> **Exercise directions**: Output every one of the following rows as a numbered list, leaving out any blank lines.
■ ■ ■ ■ ■ ■ ■
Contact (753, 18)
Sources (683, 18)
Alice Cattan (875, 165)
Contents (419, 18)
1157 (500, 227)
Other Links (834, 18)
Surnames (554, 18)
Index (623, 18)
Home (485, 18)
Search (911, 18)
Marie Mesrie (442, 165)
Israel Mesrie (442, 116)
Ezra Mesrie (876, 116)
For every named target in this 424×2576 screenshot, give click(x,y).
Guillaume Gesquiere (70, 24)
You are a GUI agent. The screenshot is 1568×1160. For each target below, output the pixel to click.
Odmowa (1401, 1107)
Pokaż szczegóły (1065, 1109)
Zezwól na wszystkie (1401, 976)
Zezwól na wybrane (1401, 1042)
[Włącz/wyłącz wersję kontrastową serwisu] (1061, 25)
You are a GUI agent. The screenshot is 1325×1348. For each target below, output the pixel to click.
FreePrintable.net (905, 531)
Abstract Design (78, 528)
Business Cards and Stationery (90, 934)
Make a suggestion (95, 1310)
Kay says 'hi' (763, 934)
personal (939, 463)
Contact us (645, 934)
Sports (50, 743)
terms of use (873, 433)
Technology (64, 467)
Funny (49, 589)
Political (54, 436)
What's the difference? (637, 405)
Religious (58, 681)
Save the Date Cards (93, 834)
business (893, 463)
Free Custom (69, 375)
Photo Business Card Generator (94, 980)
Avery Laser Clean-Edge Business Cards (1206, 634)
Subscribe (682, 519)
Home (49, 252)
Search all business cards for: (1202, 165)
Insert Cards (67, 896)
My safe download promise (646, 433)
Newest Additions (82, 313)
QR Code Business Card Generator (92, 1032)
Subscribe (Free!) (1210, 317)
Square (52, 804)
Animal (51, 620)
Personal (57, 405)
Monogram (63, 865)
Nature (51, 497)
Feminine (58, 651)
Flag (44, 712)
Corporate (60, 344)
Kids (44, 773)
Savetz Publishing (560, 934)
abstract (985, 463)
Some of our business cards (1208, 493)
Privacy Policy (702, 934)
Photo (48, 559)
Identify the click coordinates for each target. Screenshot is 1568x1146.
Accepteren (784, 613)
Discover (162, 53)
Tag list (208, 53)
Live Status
■ ■ ■ ■ ■ ■ ■
> **Final result**:
1. Contact (753, 18)
2. Sources (683, 18)
3. Alice Cattan (875, 165)
4. Contents (419, 18)
5. 1157 (500, 227)
6. Other Links (834, 18)
7. Surnames (554, 18)
8. Index (623, 18)
9. Home (485, 18)
10. Search (911, 18)
11. Marie Mesrie (442, 165)
12. Israel Mesrie (442, 116)
13. Ezra Mesrie (876, 116)
14. For every named target in this 424×2576 screenshot, give click(x,y).
15. Guillaume Gesquiere (70, 24)
16. You are a GUI agent. The screenshot is 1568×1160. For each target below, output the pixel to click.
17. Odmowa (1401, 1107)
18. Pokaż szczegóły (1065, 1109)
19. Zezwól na wszystkie (1401, 976)
20. Zezwól na wybrane (1401, 1042)
21. [Włącz/wyłącz wersję kontrastową serwisu] (1061, 25)
22. You are a GUI agent. The screenshot is 1325×1348. For each target below, output the pixel to click.
23. FreePrintable.net (905, 531)
24. Abstract Design (78, 528)
25. Business Cards and Stationery (90, 934)
26. Make a suggestion (95, 1310)
27. Kay says 'hi' (763, 934)
28. personal (939, 463)
29. Contact us (645, 934)
30. Sports (50, 743)
31. terms of use (873, 433)
32. Technology (64, 467)
33. Funny (49, 589)
34. Political (54, 436)
35. What's the difference? (637, 405)
36. Religious (58, 681)
37. Save the Date Cards (93, 834)
38. business (893, 463)
39. Free Custom (69, 375)
40. Photo Business Card Generator (94, 980)
41. Avery Laser Clean-Edge Business Cards (1206, 634)
42. Subscribe (682, 519)
43. Home (49, 252)
44. Search all business cards for: (1202, 165)
45. Insert Cards (67, 896)
46. My safe download promise (646, 433)
47. Newest Additions (82, 313)
48. QR Code Business Card Generator (92, 1032)
49. Subscribe (Free!) (1210, 317)
50. Square (52, 804)
51. Animal (51, 620)
52. Personal (57, 405)
53. Monogram (63, 865)
54. Nature (51, 497)
55. Feminine (58, 651)
56. Flag (44, 712)
57. Corporate (60, 344)
58. Kids (44, 773)
59. Savetz Publishing (560, 934)
60. abstract (985, 463)
61. Some of our business cards (1208, 493)
62. Privacy Policy (702, 934)
63. Photo (48, 559)
64. Identify the click coordinates for each target. Screenshot is 1568x1146.
65. Accepteren (784, 613)
66. Discover (162, 53)
67. Tag list (208, 53)
68. Live Status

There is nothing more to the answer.